──────── Given data ────────

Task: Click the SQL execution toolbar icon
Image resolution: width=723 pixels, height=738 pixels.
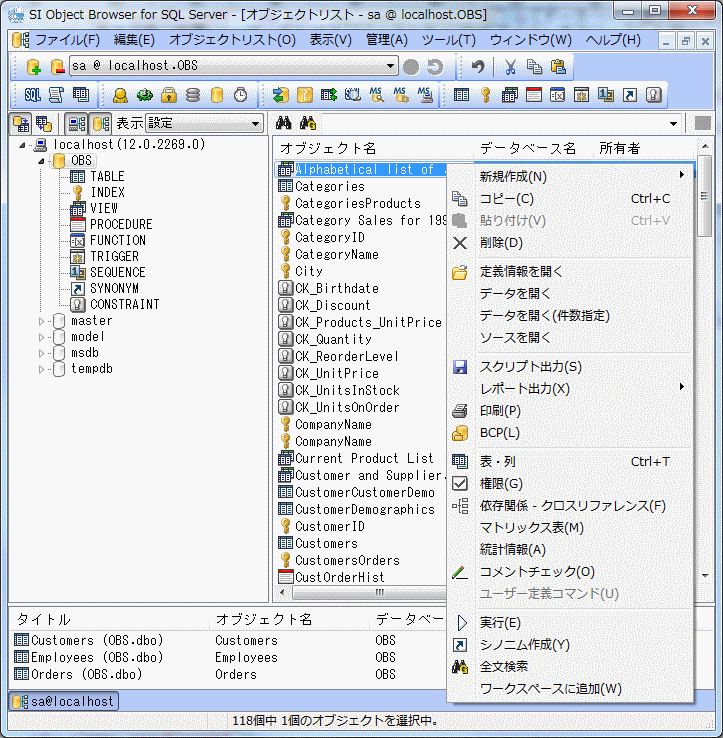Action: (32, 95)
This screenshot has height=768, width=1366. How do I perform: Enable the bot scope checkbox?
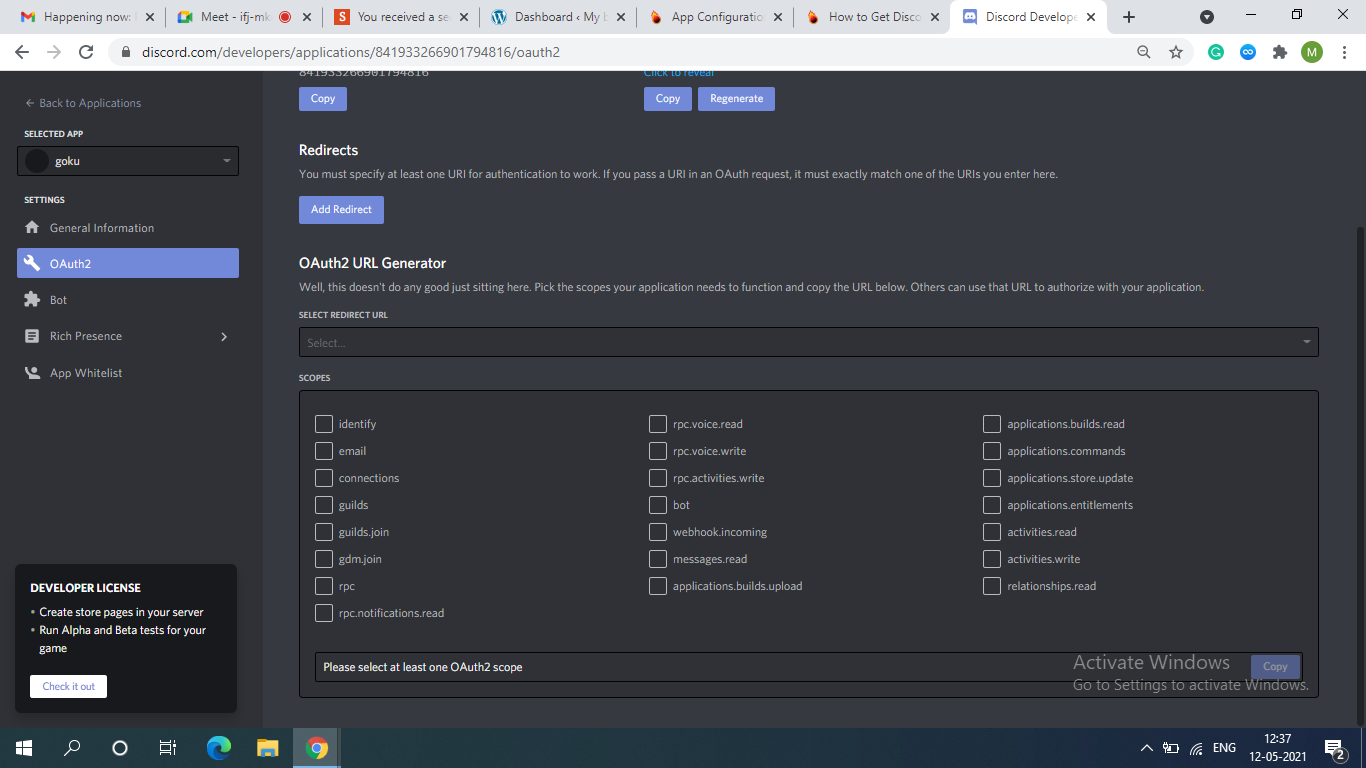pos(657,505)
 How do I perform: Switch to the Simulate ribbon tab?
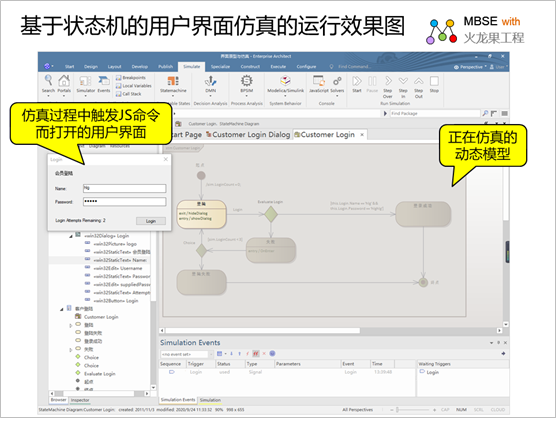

────────

Work order: Each entry is to be returned as it stands, and each picture is to be left out.

Result:
Task: Click the SQL execution toolbar icon
Image resolution: width=723 pixels, height=738 pixels.
Action: (32, 95)
This screenshot has height=768, width=1366. How do I perform: Enable the bot scope checkbox?
pos(657,505)
 How do I perform: Switch to the Simulate ribbon tab?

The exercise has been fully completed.